Port Louis Port-Louis, the administrative and financial capital of Mauritius is situated in the North West of the Island. It was founded by the French Governor Mahé de Labourdonnais in 1735. It is the only commercial port of the island. The port is active, with many cargo and fishing vessels stopping over or based there. The elegance of Port Louis shows in fine French colonial buildings, especially the Government house and the Municipal Theatre which were constructed in the 18th century. There are also two eye catching Cathedrals, Anglican and Catholic and also a mosque. The Supreme Court and natural history museum are also the ideal places to visit in Mauritius. There is also the Worldwide Masks museum where a visitor can find a wonderful collection of various tribal masks from Africa, America, Asia and Oceania


The wet and cold climate Curepipe makes it the most european of all towns. Curepipe has some good shopping addresses. "Trou aux Cerfs" Volcano crater is the town's biggest natural attraction. This crater, which is 85 metres deep and 200 metres wide, offers a unique panoramic view of the central plateau at its summit. Other interesting features of Curepipe are its Botanical Garden which are well kept and informal, with nature trails branching off of the main paths. The other major attraction of CurePipe is the distinctively designed colonial houses. One such example of colonial architecture is the Municipal Hall at the centre of the town.

Rose Hill and Beau-Bassin

The most commercial of all the towns, Rose-hill has a number of shopping arcades and shops which gives you the various options for shopping. An interesting feature of Rose Hill is its theatre, Le Plaza, which has become the most important landmark of the cultural life of the island. Plays, concerts, operas are regularly held within its walls. Next to it is the Max Boullé art gallery where Mauritian artists regularly hold exhibitions. Beau Bassin is mostly residential and has an unfortunately not very-well-known public garden - Balfour Garden -which offers an extraordinary viewpoint.

Champ de Mars

Constructed in 1812, Chem De Mars is the oldest race course (1812) in the Indian Ocean and the second oldest in the southern Hemisphere. The ideal time to visit is during the racing season (May to December). It is at the centre of all life during weekends when races are held and a thrilling and adventurous experience to live. Domaine Les Pailles This typical Mauritian Estate inflames the harmonious union of history, culture and nature of Mauritius Island. It contains a replica of an 17th century sugar mill whre the famouse Domaine Rum is made. Pamplemonsses garden Also known as the Royal Botanical Gardens, Pamplemonsses garden has a collection of indigenous and exotic plants, including the giant Victoria Amazonica water lilies, many species of palm trees especially the unique talipot palm, said to flower once every sixty years and then die. It is away from the coast and existed almost directly south of Grand Baie. Pamplemousses stretches for four hectares and features plants from all over the world - wild bananas, camphor trees, clover and nutmeg trees from Manila and huge water lilies, known locally as 'flan tins' as well as a number of palms. There is also an art gallery and a cemetery.

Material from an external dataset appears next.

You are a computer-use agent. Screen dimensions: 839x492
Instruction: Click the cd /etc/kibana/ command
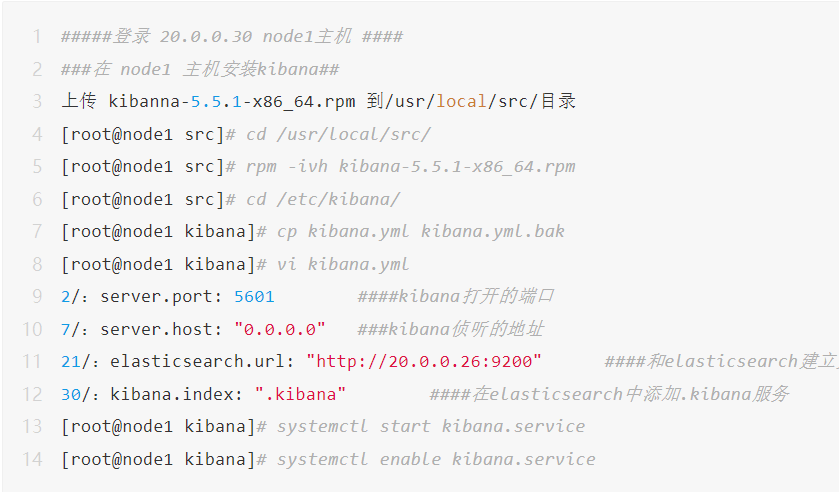[x=323, y=199]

Mauritius is surrounded by beautiful beaches along its 100 miles of coastline. Some of the best beaches in the North are; Grand Bay, Pereybère, Mon Choisy, Trou aux Biches. Flic en Flac, Tamarin and Le Morne are the favourites in the West. Belle Mare, one of the longest beaches in Mauritius is found in the East. And Blue Bay is the most favoured spot in the South East.


Shopping in Mauritius is more than just an interesting experience. It is a journey in time and space of the civilisation and cultures that have come across its history. There are a number of shopping centres/arcades in all the towns and some big villages of Mauritius.